332. Spending entire days with the husband. Pointing left. Shoe shopping. House hunting. Honking horns.

333. Evan's sleep talking shenanigans. Blog to follow.

334. Puppies who eat anything off the floor. Example:

335. Husbands who stop the meltdowns. Because sometimes meltdowns just happen. And Evan is very best ever, ever at making me feel better. And knowing exactly what to say to make everything better. <3

Sunday, September 4, 2011

Week of Thanks, Week Thirty Four


319. When people can give you constructive criticism and not really criticize.

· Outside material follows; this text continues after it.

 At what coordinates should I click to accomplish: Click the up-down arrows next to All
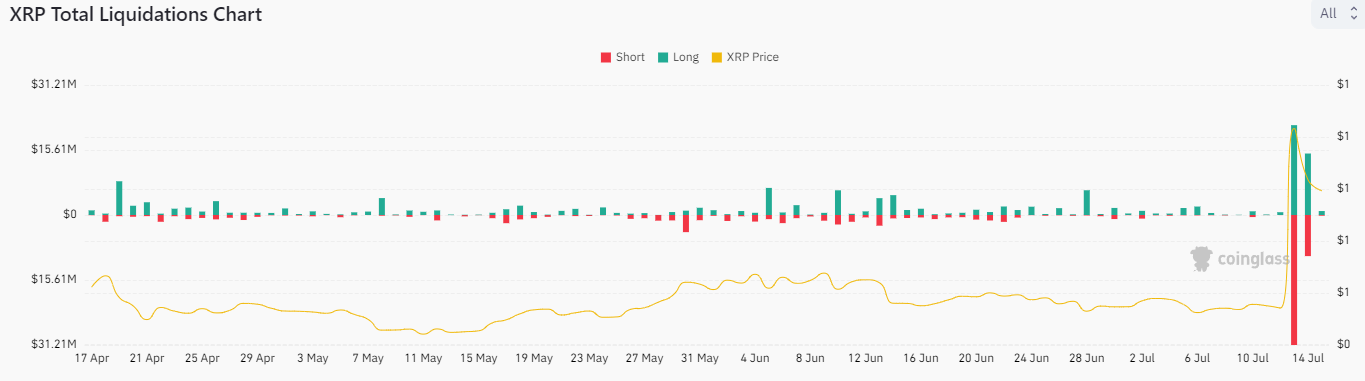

320. Husbands who clean the entire house in an hour to surprise me after work. And then leave me a little love note. <3 EPC gets the gold medal in husbandness.

321. Last day of August. Finally.

322. Paying for Ethiopia. With help from the most generous people I've ever heard of. God provides.

323. Matthew 6:25-33.

324. Brand new kindle. Sometimes, Amazon just really is the most amazing company in the world.

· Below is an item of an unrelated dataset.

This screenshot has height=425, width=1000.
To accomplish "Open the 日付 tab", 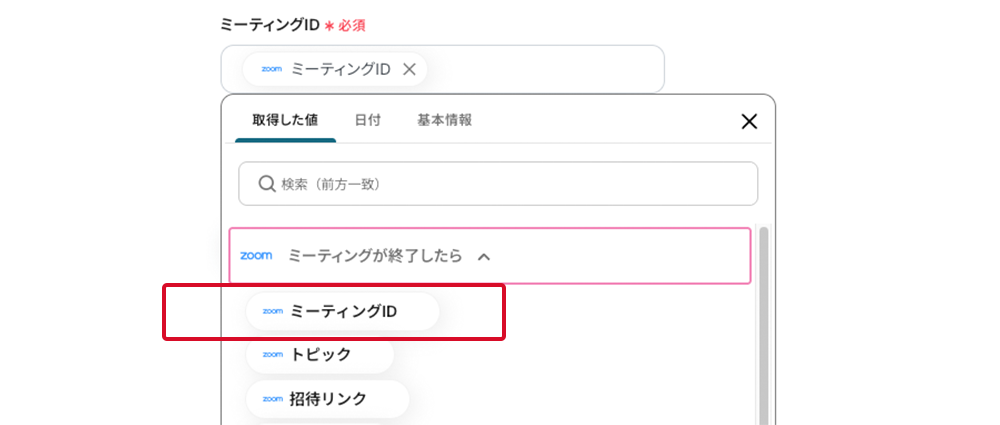I will click(367, 120).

325. Finding a beer I like love. Shock Top Raspberry Wheat. I hate beer, but most especially wheat beer. And this? YUM.

326. This:
Eeee!!! <3

Saturday, September 3, 2011

some pretty pictures for your saturday night



i found these growing against a brick wall near my house. i sort of fell in love. which is good because it's another thing to add to my ever growing list of "why-that-house-is-so-perfect-for-us." Reason #105: It's brick. Mental note to plant these lovelies when we move in.

Friday, September 2, 2011

23 before 24 update

Number 17 part 3: Take a picture of the same place once a month for a year.
(One, Two)




Are you depressed there's only 3 pictures? I am. Because of this nonsense:


Let me teach you something: Montana has "four" seasons. And by "four," we mean 11 months of winter, a week of spring, a week of fall, and 3 weeks of 100 degree days. Winter began yesterday because apparently when we started September it automatically needed to be 60 degrees. I wore my North Face. My winter coat. In September. And I know I'm cheating by posting these September two, but I took these August 31. Swear. Which is basically September in the rule book of "Don't start road construction three days before it snows." Which they did. And also in my area of picture taking. Double annoyed.

Montana has clearly reached fall. I saw a yellowing tree tonight and I got a little sad. And look at that grass!!! Yellow. Fall. However, I love fall. I'm not ready for snow. I'm ready for scarves and mittens and boots and jackets and apple cider and when you can see your breath. Just not that gross snow that comes after it.